(Beginning of Supplied data)

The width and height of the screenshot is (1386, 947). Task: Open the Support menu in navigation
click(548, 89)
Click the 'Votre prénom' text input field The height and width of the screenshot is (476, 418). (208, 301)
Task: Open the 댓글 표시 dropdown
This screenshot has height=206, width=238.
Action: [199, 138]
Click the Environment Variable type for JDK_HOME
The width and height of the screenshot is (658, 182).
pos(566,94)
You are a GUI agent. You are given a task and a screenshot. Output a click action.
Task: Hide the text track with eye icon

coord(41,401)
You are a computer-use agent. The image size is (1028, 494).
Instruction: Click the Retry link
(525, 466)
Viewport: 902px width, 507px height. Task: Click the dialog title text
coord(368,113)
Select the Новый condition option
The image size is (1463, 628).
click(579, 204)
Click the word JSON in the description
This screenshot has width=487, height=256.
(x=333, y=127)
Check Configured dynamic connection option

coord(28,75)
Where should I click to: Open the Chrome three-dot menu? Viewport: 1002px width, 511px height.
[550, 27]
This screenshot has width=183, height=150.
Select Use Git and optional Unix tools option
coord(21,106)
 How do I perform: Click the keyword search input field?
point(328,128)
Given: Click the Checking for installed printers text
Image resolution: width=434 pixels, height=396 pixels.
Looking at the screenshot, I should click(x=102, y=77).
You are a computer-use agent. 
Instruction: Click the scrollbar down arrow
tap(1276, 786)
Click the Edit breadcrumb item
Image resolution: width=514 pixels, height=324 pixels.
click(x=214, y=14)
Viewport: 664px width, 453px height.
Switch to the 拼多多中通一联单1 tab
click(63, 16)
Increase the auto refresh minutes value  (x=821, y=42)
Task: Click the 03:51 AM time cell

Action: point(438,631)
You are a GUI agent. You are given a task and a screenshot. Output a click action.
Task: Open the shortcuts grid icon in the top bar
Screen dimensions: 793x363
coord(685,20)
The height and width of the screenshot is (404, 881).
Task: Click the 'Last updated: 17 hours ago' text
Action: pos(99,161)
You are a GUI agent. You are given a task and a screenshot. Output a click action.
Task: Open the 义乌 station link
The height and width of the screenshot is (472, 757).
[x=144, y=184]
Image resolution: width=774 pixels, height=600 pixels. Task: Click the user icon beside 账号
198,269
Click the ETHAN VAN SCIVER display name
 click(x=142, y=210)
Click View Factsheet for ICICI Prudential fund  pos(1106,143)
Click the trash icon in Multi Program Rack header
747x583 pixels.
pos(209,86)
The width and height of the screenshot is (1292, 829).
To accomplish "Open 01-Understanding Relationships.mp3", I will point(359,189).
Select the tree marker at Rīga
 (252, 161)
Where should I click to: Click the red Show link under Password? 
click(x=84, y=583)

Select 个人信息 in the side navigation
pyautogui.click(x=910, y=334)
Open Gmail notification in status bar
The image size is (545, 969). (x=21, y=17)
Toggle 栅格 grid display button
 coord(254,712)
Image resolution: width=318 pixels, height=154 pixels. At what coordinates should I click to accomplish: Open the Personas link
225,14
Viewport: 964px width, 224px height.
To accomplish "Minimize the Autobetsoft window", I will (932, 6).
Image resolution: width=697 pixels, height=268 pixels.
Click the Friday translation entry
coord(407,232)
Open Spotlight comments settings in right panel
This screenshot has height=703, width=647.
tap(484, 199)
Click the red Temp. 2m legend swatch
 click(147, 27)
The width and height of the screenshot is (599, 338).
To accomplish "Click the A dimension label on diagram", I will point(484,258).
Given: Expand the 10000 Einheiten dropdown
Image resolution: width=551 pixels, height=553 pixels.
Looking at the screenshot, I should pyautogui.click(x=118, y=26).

(End of Supplied data)

Task to carry out → Go through the material above line by line and state how many lines contain "will". Give only the number.

Completed exercise → 3